Neil Hague

Personal information
- Date of birth: 1 December 1949
- Place of birth: Thurcroft, Rotherham, England
- Date of death: 24 July 2022 (aged 72)
- Position: Defender

Senior career*
- Years: Team / Apps / (Gls)
- 1967–1972: Rotherham United / 145 / (2)
- 1971–1974: Plymouth Argyle / 98 / (15)
- 1974–1976: AFC Bournemouth / 89 / (7)
- 1976–1977: Huddersfield Town / 25 / (2)
- 1977–1979: Darlington / 80 / (4)
- Total:  / 437 / (30)

= Neil Hague (footballer) =

English footballer (1949–2022)

Neil Hague (1 December 1949 – 24 July 2022) was an English professional footballer, who played as a defender for Rotherham United, Plymouth Argyle, AFC Bournemouth, Huddersfield Town, and Darlington.

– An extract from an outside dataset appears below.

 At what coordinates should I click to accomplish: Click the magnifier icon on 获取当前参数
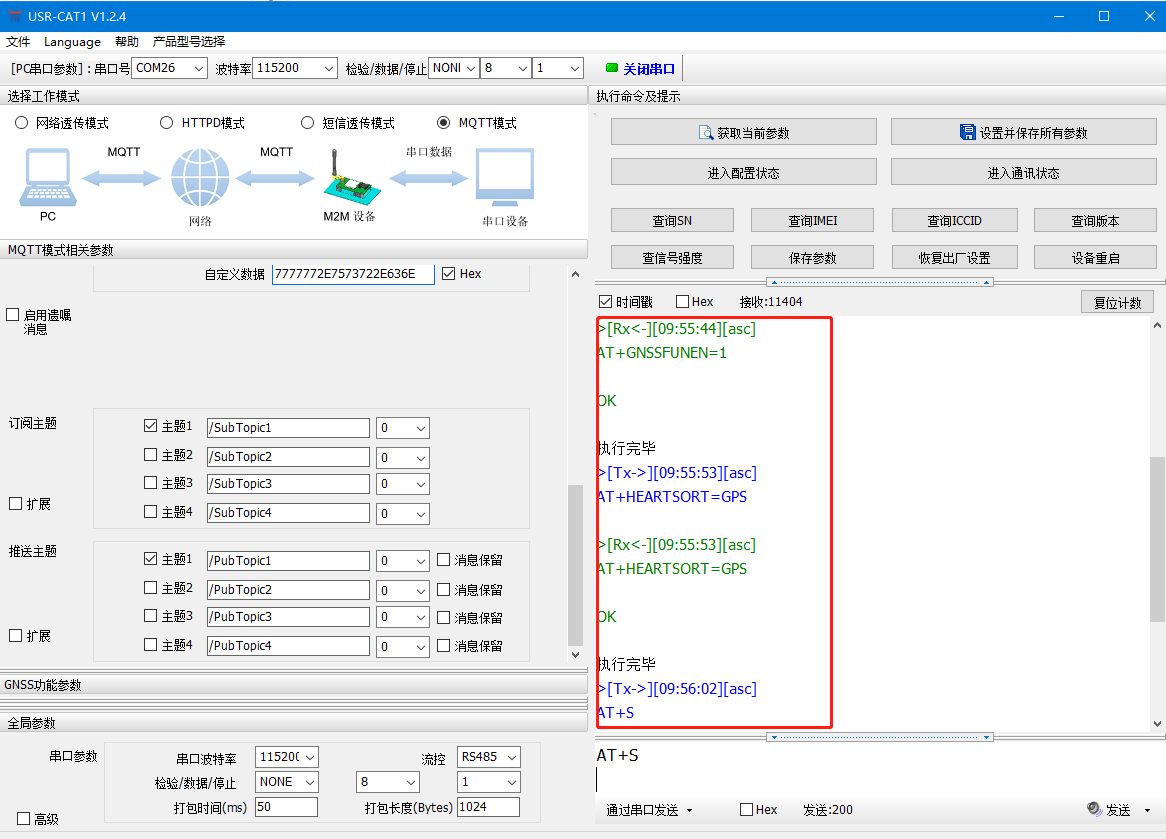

In 1980 he was contracted to play with the American Soccer League expansion team the Phoenix Fire, but the team folded in pre-season. Hague then moved to the Columbus Magic. His final club as a player was the Los Angeles Aztecs, part-owned by Elton John. Before returning to the UK, he ran soccer camps in California.